Traditional amniocentesis requires? entering the uterus to sample the amniotic fluid surrounding the fetus, while chorionic villus sampling (CVS) requires harvesting placental tissue cells. By contrast, noninvasive testing analyzes circulating cell-free fetal DNA from maternal?blood. The methods use next-generation sequencing with different approaches (targeted or whole genome sequencing). Once sequencing is completed, an algorithm enables quantitation of selected chromosomes (ie, 21, 18, 13, Y, and X).
Despite its advantages, noninvasive prenatal testing is not a replacement for amniocentesis or CVS; it is a screening test. Simply put, newly developed noninvasive prenatal tests provide information to help a woman consider whether to pursue or forgo invasive diagnostic testing, says Charles M. Strom, MD, PhD, senior medical director for genetics at the Quest Diagnostics Nichols Institute, in San Juan Capistrano, Calif.

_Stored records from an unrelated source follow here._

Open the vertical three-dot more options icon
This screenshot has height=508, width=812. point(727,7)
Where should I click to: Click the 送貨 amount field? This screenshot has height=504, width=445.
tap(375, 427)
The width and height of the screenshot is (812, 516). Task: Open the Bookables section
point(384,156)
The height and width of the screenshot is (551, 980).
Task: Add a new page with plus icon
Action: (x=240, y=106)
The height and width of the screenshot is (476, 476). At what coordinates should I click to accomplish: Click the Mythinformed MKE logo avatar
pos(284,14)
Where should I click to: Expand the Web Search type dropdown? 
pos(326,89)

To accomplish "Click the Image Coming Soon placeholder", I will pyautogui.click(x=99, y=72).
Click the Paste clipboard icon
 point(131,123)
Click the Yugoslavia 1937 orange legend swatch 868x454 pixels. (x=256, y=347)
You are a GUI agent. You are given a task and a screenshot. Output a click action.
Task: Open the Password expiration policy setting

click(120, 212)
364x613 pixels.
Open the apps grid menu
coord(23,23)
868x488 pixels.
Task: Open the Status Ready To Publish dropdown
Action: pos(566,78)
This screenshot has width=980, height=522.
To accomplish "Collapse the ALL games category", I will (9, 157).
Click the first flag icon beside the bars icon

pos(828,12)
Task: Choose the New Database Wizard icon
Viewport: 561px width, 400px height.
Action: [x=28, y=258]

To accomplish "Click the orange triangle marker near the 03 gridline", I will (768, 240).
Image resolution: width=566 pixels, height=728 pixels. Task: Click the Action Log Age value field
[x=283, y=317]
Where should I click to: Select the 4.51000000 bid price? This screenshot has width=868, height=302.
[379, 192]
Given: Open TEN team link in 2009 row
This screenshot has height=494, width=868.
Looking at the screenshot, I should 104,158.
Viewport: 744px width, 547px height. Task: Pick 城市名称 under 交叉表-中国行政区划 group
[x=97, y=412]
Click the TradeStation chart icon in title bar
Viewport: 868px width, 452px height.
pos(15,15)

“This is potentially important in promoting a healthy pregnancy, because invasive procedures carry a slight risk of miscarriage,” Strom says. “For instance, amniocentesis has a 0.5% miscarriage rate, while CVS has a 1% to 2% rate. While these numbers sound small, as many as 800,000 women may be considered high-risk under American Congress of Obstetricians and Gynecologists’ guidelines, so the impact on women and families can be quite significant.”
Prior to the development of noninvasive testing methods, all options available for prenatal screening (such as first trimester combined, sequential, integrated, and second trimester) suffered from a low detection rate between 75% and 90%, and a high false-positive rate between 2% and 10%. Since such screening options generated many false positives, up to 10% of all screened pregnancies were also offered an invasive confirmatory procedure such as amniocentesis or CVS.
“The new noninvasive testing option has better screening performance, with detection rates for Down syndrome higher than 99% and a false positive rate of less than 0.5%,” says Nathalie Lepage, PhD, head of the biochemical genetics and prenatal screening laboratories at the Children’s Hospital of Eastern Ontario, in Ottawa, Ontario. “This improvement in the false positive rate will result in fewer invasive procedures being performed, and a decreased incidence of adverse outcomes (ie, pregnancy loss).”
INVASIVE TESTING INNOVATIONS
In recent years, one notable advance in invasive prenatal testing has been the increased use of molecular diagnostics in microarray formats. “Cells from fetuses with ultrasound anomalies can be tested, not just by standard cytogenetic methods (chromosome analysis and fluorescent in situ hybridization), but also by an extremely high-resolution molecular cytogenetic method which can detect small genetic imbalances that are impossible to see on a karyotype,” says Danielle LaGrave, a genetic counselor with ARUP Laboratories, in Salt Lake City. “This also allows for the reliable detection of unbalanced familial translocations and other recombinant chromosomes resulting from balanced rearrangements in the parents.”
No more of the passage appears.